Since 1901 baseball has seen 40 switch-hitting catchers with 500 career plate appearances. If you want to deplete the potential talent pool quickly, take 1,000 people and sort by the guys who can catch, then filter out the non-switch hitters. You may have one or two potential players. We're living in the golden age of switch-hitting catchers so it seems. Jorge Posada, Victor Martinez, Jason Varitek, Ryan Doumit, Gregg Zaun, Jarrod Saltalamacchia, Dioner Navarro, and Josh Bard are playing and batting from both sides. Meanwhile Todd Hundley and Chad Kreuter aren't too far removed.
A few years ago the Rays had a catcher named Javier Valentin.
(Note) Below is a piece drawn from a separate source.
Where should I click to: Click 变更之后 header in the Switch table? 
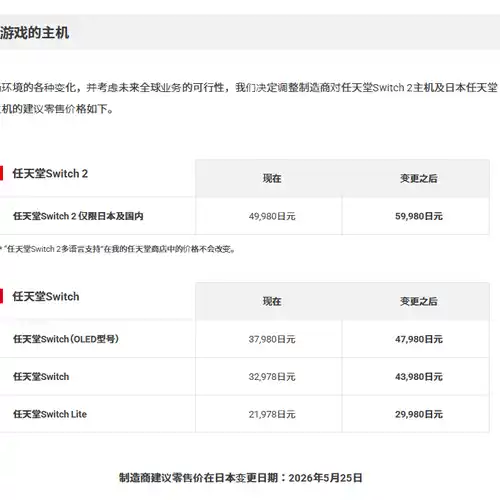click(419, 301)
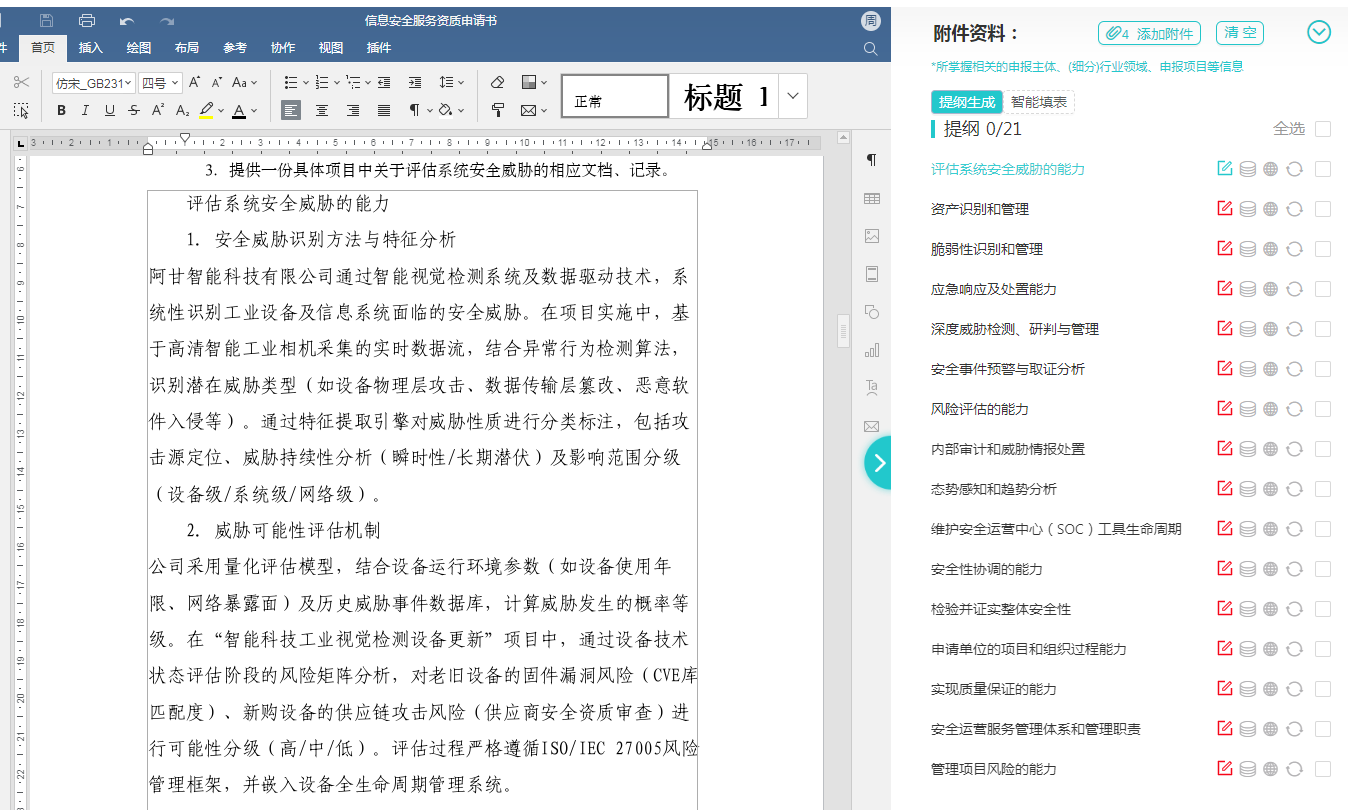The image size is (1348, 810).
Task: Click the clear formatting eraser icon
Action: click(x=498, y=82)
Nothing special, Valentin had 435 big league plate appearances escorted by a .638 OPS. He had one good season but that's not entirely important. What is important is hit ability to hit right-handed pitching. Relative to his left-handed inability, he ripped righties. Maybe he saw the ball better, or was more comfortable, I don't know why, he just did. Later on he finally dropped the switch-hitting act and as it turns out that is the most interesting thing to take from his career. Well, that and his mustache.
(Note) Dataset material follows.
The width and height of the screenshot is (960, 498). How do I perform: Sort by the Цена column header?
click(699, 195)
With Navarro being the right-handed part of the catcher platoon, it raises the question: at what point do the Rays just tell him to stop switch-hitting all together, much like Valentin? Over the last three years here is how his splits break down:
2006
As LHB v. RHP: .245/.312/.349 (235 PA)
As RHB v. LHP: .286/.403/.375 (67 PA)
2007
As LHB v. RHP: .221/.282/.325 (311 PA)
As RHB v. LHP: .226/.277/.441 (104 PA)
2008
As LHB v. RHP: .308/.361/.406 (351 PA)
As RHB v. LHP: .257/.314/.413 (119 PA)
2009
As LHB v. RHP: .188/.227/.271 (205 PA)
As RHB v. LHP: .289/.297/.454 (105 PA)
Only 395 plate appearances against lefties with OPS nearly .100 points higher. He's obviously got a better power stroke from the right side. We've got enough of a left-handed sample to derive his ability is rather poor. Could he become worse against righties if he hits only from the right side? Maybe, but it's not like he's hitting them well as a lefty anyways.
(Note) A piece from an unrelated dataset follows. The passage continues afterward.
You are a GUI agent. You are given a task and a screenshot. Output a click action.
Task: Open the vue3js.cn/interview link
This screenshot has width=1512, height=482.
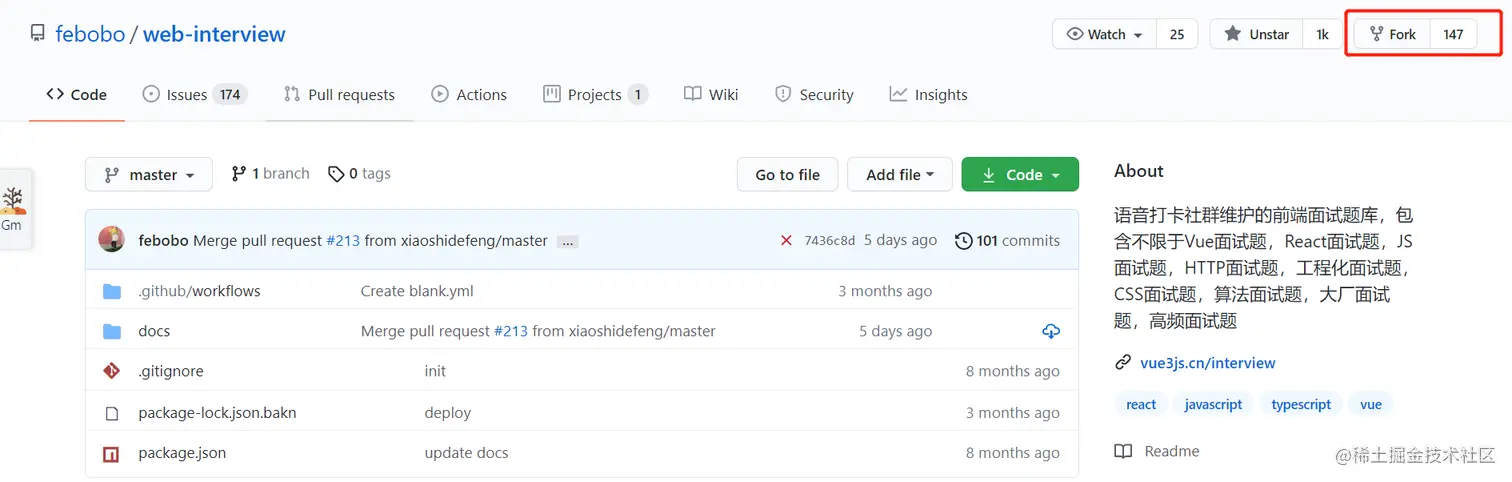tap(1208, 363)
Even if you date back a bit further in Navarro's career for some added data, you come out with career numbers that indicate he is superior as a right-handed hitter. He's even had about 20 plate appearances as a righty, versus another righty, and fared quite well. Obviously we can't pin too much on a sample size that small, but if Navarro is going to start in this league full-time again, he needs to A) fix his plate discipline, B) consider dropping the novelty approach to hitting, and focus on one side of the plate.